En los últimos metros que separan el carro de medicación de la cama del paciente.
En esta etapa confluyen múltiples factores: procesos manuales, interrupciones, presión asistencial y escasa trazabilidad en tiempo real. En esta nota analizamos por qué la administración de medicamentos concentra el mayor riesgo, qué muestran los estudios y cómo la tecnología puede ayudar a mejorar la seguridad del paciente.
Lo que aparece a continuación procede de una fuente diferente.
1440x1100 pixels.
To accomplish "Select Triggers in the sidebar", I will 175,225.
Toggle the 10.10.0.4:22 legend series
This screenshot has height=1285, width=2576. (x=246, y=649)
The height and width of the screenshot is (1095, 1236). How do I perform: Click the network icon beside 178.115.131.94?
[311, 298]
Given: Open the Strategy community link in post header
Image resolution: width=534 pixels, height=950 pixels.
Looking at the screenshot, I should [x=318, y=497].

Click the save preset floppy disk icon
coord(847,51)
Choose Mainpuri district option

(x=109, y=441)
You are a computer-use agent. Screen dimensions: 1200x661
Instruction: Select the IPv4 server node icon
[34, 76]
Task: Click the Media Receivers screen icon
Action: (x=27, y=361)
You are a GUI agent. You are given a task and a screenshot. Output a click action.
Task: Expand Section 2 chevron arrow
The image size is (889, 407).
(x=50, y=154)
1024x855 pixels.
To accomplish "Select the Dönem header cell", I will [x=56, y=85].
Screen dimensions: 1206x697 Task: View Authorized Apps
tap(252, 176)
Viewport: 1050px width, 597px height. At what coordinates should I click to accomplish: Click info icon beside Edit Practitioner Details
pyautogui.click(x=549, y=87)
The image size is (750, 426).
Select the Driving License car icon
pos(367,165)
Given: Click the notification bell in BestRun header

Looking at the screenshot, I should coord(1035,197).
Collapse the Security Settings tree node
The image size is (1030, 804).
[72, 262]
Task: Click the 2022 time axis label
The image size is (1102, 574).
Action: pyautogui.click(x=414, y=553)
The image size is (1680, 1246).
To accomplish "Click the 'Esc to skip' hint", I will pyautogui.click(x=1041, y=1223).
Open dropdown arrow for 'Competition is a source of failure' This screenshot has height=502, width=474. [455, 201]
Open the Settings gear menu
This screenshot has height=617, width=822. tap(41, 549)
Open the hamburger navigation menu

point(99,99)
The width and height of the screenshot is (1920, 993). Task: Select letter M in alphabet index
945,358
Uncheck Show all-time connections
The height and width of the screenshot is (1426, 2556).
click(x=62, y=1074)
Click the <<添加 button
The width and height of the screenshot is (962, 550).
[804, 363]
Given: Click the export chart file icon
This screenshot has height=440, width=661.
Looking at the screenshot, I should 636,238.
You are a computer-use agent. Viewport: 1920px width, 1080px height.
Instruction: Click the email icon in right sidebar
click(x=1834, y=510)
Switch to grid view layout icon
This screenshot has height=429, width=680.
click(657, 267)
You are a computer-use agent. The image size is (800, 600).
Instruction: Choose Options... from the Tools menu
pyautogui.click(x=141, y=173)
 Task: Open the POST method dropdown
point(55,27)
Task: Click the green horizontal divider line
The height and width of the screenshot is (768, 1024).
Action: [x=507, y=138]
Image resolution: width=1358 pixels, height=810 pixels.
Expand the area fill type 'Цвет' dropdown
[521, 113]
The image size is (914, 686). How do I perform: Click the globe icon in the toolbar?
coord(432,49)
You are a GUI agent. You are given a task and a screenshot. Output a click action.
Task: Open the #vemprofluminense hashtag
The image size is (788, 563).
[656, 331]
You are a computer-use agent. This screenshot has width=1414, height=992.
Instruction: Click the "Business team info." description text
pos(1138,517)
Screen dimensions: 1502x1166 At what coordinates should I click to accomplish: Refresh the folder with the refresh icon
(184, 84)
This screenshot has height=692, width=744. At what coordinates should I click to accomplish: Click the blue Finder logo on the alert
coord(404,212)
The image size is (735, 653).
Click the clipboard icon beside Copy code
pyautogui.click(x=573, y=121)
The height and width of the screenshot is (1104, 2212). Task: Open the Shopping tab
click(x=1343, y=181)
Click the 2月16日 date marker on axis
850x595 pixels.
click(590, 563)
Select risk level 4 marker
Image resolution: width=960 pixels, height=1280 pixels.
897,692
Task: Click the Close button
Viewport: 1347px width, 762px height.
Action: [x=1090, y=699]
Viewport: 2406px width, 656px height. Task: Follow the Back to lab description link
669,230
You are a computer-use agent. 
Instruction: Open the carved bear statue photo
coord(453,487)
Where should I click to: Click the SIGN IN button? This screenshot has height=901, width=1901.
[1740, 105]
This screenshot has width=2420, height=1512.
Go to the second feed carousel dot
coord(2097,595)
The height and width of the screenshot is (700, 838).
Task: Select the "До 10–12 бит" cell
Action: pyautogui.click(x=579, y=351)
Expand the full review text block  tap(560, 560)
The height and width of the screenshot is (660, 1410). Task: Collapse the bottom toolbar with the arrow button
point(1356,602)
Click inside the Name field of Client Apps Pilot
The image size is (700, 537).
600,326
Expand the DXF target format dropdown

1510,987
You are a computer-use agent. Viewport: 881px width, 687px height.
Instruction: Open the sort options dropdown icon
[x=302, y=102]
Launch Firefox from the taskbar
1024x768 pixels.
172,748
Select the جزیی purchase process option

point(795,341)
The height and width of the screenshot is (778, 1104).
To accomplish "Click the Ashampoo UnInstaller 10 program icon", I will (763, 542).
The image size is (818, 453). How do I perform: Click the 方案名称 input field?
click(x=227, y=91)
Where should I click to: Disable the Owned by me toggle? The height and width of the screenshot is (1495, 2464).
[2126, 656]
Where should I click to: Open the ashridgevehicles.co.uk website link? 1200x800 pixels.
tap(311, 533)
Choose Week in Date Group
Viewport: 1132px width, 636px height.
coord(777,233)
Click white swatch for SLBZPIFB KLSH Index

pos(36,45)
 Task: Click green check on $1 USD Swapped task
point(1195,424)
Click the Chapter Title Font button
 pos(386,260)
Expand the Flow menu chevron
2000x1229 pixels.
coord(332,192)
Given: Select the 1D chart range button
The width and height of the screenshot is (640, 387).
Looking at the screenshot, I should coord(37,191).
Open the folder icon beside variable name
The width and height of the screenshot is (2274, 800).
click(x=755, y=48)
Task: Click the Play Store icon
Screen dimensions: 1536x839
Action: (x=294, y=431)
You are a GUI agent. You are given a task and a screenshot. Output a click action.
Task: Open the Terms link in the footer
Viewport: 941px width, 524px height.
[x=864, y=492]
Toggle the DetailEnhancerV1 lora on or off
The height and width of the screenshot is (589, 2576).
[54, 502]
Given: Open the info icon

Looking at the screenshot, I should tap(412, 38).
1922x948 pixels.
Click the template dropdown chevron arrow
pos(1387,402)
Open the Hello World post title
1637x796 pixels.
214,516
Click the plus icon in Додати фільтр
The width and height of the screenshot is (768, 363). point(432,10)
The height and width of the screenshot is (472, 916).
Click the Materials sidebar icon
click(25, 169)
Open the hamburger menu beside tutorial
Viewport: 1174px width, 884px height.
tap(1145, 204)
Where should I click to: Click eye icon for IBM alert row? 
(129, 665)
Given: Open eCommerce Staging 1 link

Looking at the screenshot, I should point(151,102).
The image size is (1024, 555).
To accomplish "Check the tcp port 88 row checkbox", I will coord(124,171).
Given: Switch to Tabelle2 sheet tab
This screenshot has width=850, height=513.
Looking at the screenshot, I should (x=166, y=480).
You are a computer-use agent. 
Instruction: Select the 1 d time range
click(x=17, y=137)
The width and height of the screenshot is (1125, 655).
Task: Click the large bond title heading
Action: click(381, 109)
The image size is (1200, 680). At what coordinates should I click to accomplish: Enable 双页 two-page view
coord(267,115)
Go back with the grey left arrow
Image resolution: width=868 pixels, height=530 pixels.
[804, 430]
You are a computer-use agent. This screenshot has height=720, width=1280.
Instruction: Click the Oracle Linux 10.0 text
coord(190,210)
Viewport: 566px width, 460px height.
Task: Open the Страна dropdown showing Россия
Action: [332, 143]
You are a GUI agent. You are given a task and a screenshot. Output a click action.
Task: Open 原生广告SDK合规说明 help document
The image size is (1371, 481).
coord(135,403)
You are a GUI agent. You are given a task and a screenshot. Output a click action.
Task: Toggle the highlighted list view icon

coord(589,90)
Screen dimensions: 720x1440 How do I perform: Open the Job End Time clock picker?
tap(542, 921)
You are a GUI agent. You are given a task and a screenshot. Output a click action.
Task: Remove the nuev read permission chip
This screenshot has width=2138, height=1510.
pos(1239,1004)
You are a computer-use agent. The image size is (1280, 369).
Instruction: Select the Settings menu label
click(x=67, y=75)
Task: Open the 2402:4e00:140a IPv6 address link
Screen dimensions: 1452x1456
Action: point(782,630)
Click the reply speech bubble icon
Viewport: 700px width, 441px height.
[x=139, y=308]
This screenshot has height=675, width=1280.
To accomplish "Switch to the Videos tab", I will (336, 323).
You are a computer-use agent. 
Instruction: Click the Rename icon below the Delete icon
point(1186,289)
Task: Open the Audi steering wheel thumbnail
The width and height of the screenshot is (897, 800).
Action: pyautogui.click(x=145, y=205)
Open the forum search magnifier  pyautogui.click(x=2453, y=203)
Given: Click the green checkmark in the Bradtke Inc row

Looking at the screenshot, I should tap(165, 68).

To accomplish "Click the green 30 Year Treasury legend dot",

¿Dónde ocurren los errores de medicación?
La Organización Mundial de la Salud lleva años cuantificando el impacto de la medicación insegura. El dato más citado indica que el costo global asociado a errores de medicación ronda los US$ 42.000 millones anuales, equivalente a casi el 1% del gasto sanitario mundial.
Solo en Estados Unidos estos errores provocan al menos una muerte por día y afectan a aproximadamente 1,3 millones de personas cada año.
En Argentina no contamos con estadísticas igual de detalladas, pero los estudios internacionales permiten observar patrones consistentes. Una investigación realizada en hospitales europeos identificó casi 17 errores de medicación por cada 100 pacientes-día.
Sin embargo, la pregunta importante no es únicamente cuántos errores ocurren.
La verdadera pregunta es: ¿en qué etapa ocurren los errores que efectivamente llegan al paciente?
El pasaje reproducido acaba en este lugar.